Hey all, I am aware that there is retroreflective tape on each side of the switches (only alliance facing side) but, I was wondering what your teams approach to computer vision tracking will be this year?
Do you think vision tracking is going to be useful this year and why/how?
Will your team utilize/focus on vision tracking, if you don’t already have it and why?
If you already have it will you use it just because you can or because it is a good idea; please explain?)
If you’re looking for framerate, I’d check out the https://limelightvision.io As for my plans for vision, the first thing I want to try is tracking the cubes. I don’t exactly know how I want to go about this yet, but that’s what tomorrow is for. If tracking cubes would be available in auton, that could mean 2-cube auton (obviously only useful if it is consistent, but still worth a try in my book). If not, I don’t think vision will be very useful, as the retroreflective tape is only on the switch, and that is not NEARLY as specific as that peg last year. I’d hope that most teams would easily be able to dead reckon the switch.
I doubt the vision targets on the switch will actually be useful this year. The switch is a very large target in relation to the cubes, so virtually any form of encoder-based driving autonomous will be accurate enough to get a cube on the switch. Even if a team is going for a two cube auto, the cubes will be consistent enough in location that a good intake should be enough to grab another cube with motion profiling, making vision tracking for the cubes unnecessary.
Vision is DEFINITELY not necessary this year. It’ll be a fun task, but not necessary at all, especially for single-cube auto. Can’t wait to see what some teams might come up with though. If I know anything about FIRST, it’s that lots of brilliant people think of lots of brilliant things.
And if they can’t dead reckon it, there are lights on the plates. Those lights are just as easy to find as the tape. It might be harder to find their exact location, but if you can see some pretty blue or red lights, you know you have a 3 x 4 platform on the other side of them. Precise location isn’t quite as significant. I don’t see any reason to mount an LED ring when you are able to see the lights.
Tracking cubes for a multi-cube autonomous seems the way to go, for sufficiently advanced users. (We’ll find out by the end of build season whether that includes me. I’m going to try…but I’ll remember the immortal words of Dean Kamen, encouraging us to fail repeatedly.)

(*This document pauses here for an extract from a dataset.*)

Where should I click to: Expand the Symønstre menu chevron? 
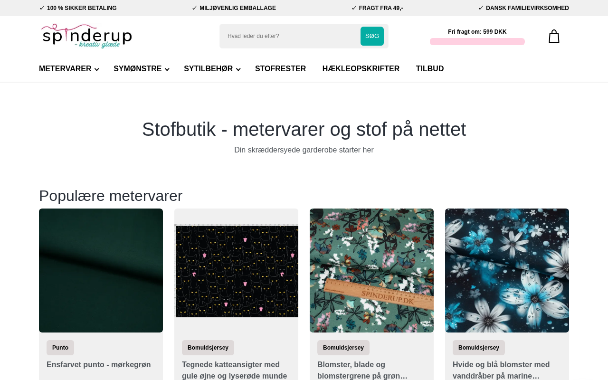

I have also always thought that positioning in autonomous could be greatly aided by using the information provided by those tape lines they gave us on the field. If going for the scale, some vision feedback about where you are in relation to those lines could compensate for an awful lot of encoder inaccuracy. We’ve set the sensitivity so low on cameras in the past, so to only get the tape marks, that it wasn’t worth trying, but if we don’t mount an LED ring, this will be the year I make a go at it. I’ve worked out the math. Now to translate it into code and test, test, test.
The first logo isn’t part of the tracking, I just chose to do it first because i figured it would be more difficult than a solid side. Here is a picture of the side as well.
That is awesome! How did you do that? Are you shining a light at it like you would retroreflective tape, or are you just looking for the color of the case without any light? Is it reliable? This might be a very good use of vision this year!
Since the color yellow isn’t very common on the frc field, I turned up the camera exposure and had the limelight looking for yellow targets within a specific range of aspect ratios. If you have the camera level with cube, you can easily figure out that range (the largest being when you look at a cube from a corner, and the smallest being when you look at it from the short side). The green light did reflect off of the fabric a little, but the yellow color is what made it possible.
All your images are looking at a cube directly in line, with the image pretty close to a square.
What about when you are off at an angle? Then you are going to get a projection of a cube, which will have 4 to 6 sides. It still will be bright yellow, but sometimes will look like a hexagon.
Light identification is pretty hard, much harder than just getting dead reckoning working properly. I do however see the merit in going after a multi cube auto, but auto is already going to be significantly harder, without the added challenge of doing vision; but that won’t stop us from trying it…
I am looking for suggestions on using optical sensors to determine what color the lights are on the scale in front of our starting position in auton. Recommendations?